Born to roam free

Employees are increasingly abandoning their desks and embracing a more nomadic way of working using Fixed Mobile Convergence (FMC) technology to free them from the typical nine to five grind. Duncan Jefferies examines if this technology is advanced enough yet to allow substantial numbers of financial services employees to truly roam free or if mobility is set to remain a minority interest for the time being

One telephone number, one voicemail, constant availability – this is the promise of Fixed Mobile Convergence, which aims to free financial workers from their desks by doing away with fixed phone lines for good. FMC is the heart of any true mobility strategy but, as yet, it is still a developing technology. There are currently two main types of solutions available; WiFi or GSM. WiFi services rely on dual mode mobile handsets that can support both the wide-area (cellular) access and the local-area technology (for VoIP). The theory is that the cellular service engages once the WiFi signal deteriorates in order to provide continuous coverage, but typically 100 per cent reliability is not yet achievable.

According to Aphrodite Brinsmead, an associate analyst at the consultants Datamonitor, there is still a way to go before WiFi FMC is a viable solution for most financial organisations. “Vendors are still working on developing it,” she says. “The uptake hasn’t been great, as the technology to switch seamlessly between a cellular and WiFi environment just isn’t really there yet.”

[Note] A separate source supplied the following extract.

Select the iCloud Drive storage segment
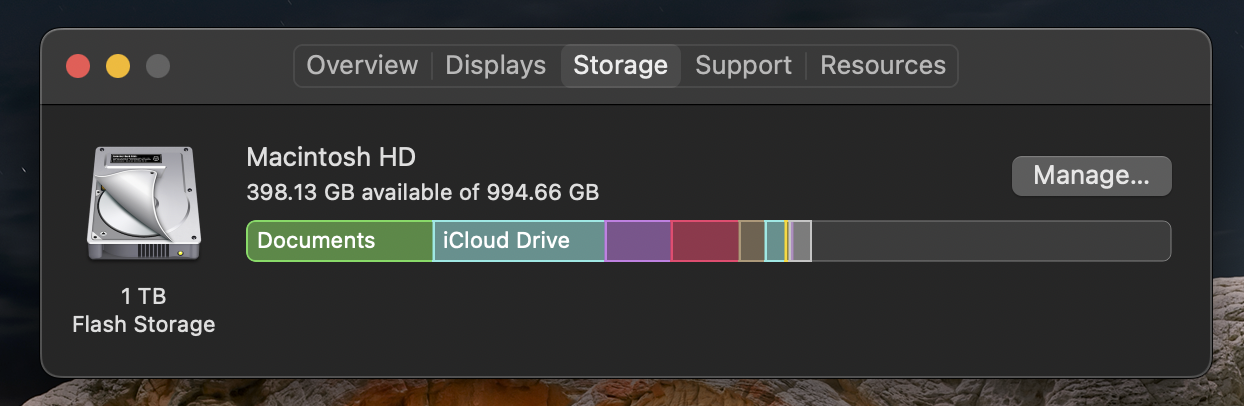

Whereas the vast majority of vendors currently offer WiFi-based FMC because of the future promise of enhanced functionality, Cable & Wireless decided to go with GSM instead. “There’s a number of reasons why we did that,” explains Phillip Grannum, head of product management at Cable & Wireless. “The main one was voice quality, which with GSM is already 100 per cent proven. There is also an international regulatory body for GSM standards, whereas a WiFi network is relatively straight forward to hack into and doesn’t have the long history of proven use that GSM does.”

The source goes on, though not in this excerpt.